Quick Takes: Iran's President Will Talk at Columbia, No Extra Time for Lactation, Ebola Study Halted, Producing Business Professors, Anthropology Announces Journal Shift, New Approach to Corporate Donations, Rabies Shots for 11 Students

September 20, 2007
  • A year after an aborted invitation to Mahmoud Ahmadinejad, Iran's president, to speak at Columbia University, he has another invitation. Columbia announced that he would speak Monday as part of a series of talks by world leaders that take place during their visits to the United Nations. Lee Bollinger, Columbia's president, issued a statement in which he said that he would introduce the event and would offer "sharp challenges" to the Iranian leader about his statements denying the Holocaust and urging the destruction of Israel, as well as his government's policies denying women's rights and imprisoning scholars and journalists. Bollinger said that to fulfill Columbia's mission in "learning and scholarship," the university must "respect and defend the rights of our schools, our deans and our faculty to create programming for academic purposes." He added: "Necessarily, on occasion this will bring us into contact with beliefs many, most or even all of us will find offensive and even odious. We trust our community, including our students, to be fully capable of dealing with these occasions, through the powers of dialogue and reason." Student leaders from a number of organizations issued a joint statement Wednesday praising the invitation, but saying it should have been announced earlier so students could organize protests or other activities.

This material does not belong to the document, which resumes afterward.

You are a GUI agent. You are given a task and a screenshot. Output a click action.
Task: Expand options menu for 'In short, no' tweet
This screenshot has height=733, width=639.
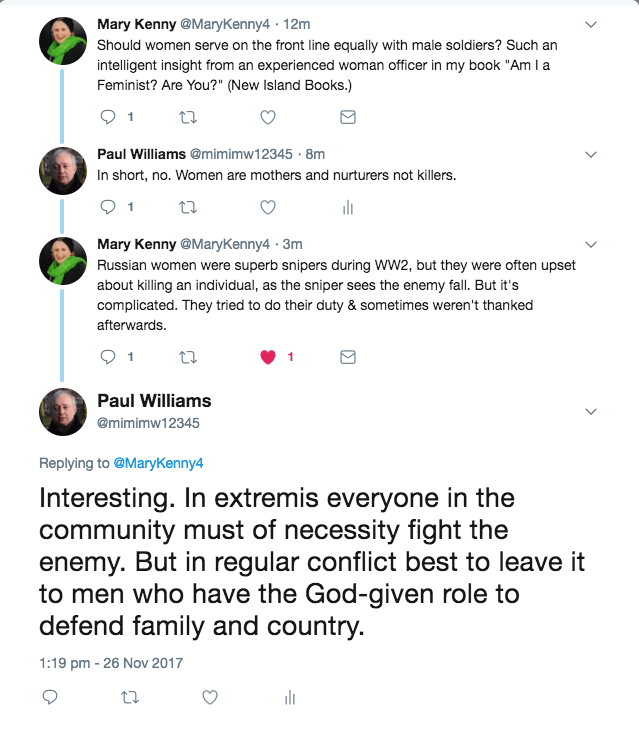591,155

  • A Massachusetts judge has rejected a suit by a Harvard University medical student who is a new mother and wanted extra breaks during her medical licensing exam so she could pump milk, The Boston Globe reported.

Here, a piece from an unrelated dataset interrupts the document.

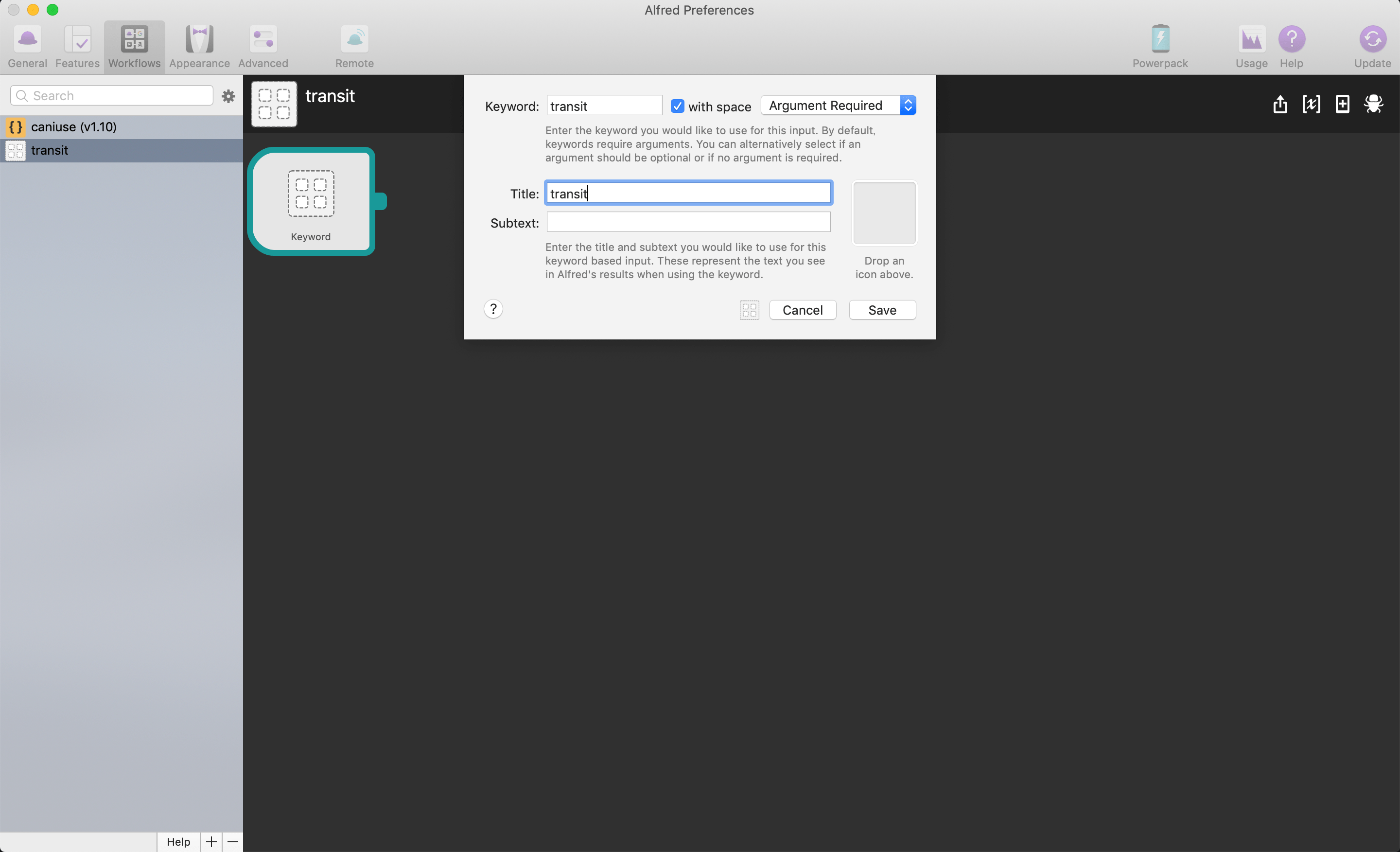The height and width of the screenshot is (852, 1400).
Task: Uncheck the with space checkbox
Action: click(x=677, y=106)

  • The University of Wisconsin at Madison allowed a researcher to study material that can be used to create the ebola virus in a lab that did not meet federal requirements, the Associated Press reported. The study was halted at the request of the National Institutes of Health and Madison officials said that no danger was posed by the work.
  • With many business schools reporting difficulty attracting Ph.D. faculty members, the Association to Advance Collegiate Schools of Business has announced the first participating institutions in new "Postdoctoral Bridge to Business" programs -- short-term programs that will train new Ph.D.'s in fields outside business for faculty jobs at business schools. The programs are starting at the Grenoble Ecole de Management, Tulane University, the University of Florida, the University of Toledo and Virginia Tech.
  • The American Anthropological Association on Wednesday officially announced a publishing deal with Wiley-Blackwell for publication of the association's journals, starting next year. The announcement noted that a long review process had been used, and that a profit-sharing arrangement with the publisher would benefit the association. Both the decision to move to Wiley-Blackwell from the University of California Press, and the process, have been controversial.
  • The Iowa Board of Regents plans to consider a new approach to corporate donations, under which there would not be a ban on corporate names for buildings and programs, but there would be a ban on corporate products for the names of buildings and programs, The Des Moines Register reported. The plan under consideration follows a dispute over an abandoned plan to name the University of Iowa College of Public Health for a health insurance company.
  • Eleven students at Texas Southern University will receive rabies vaccinations because they came into contact with bats that infested their dormitory, The Houston Chronicle reported. None of the students are showing symptoms of rabies and the shots are being viewed as a precautionary measure.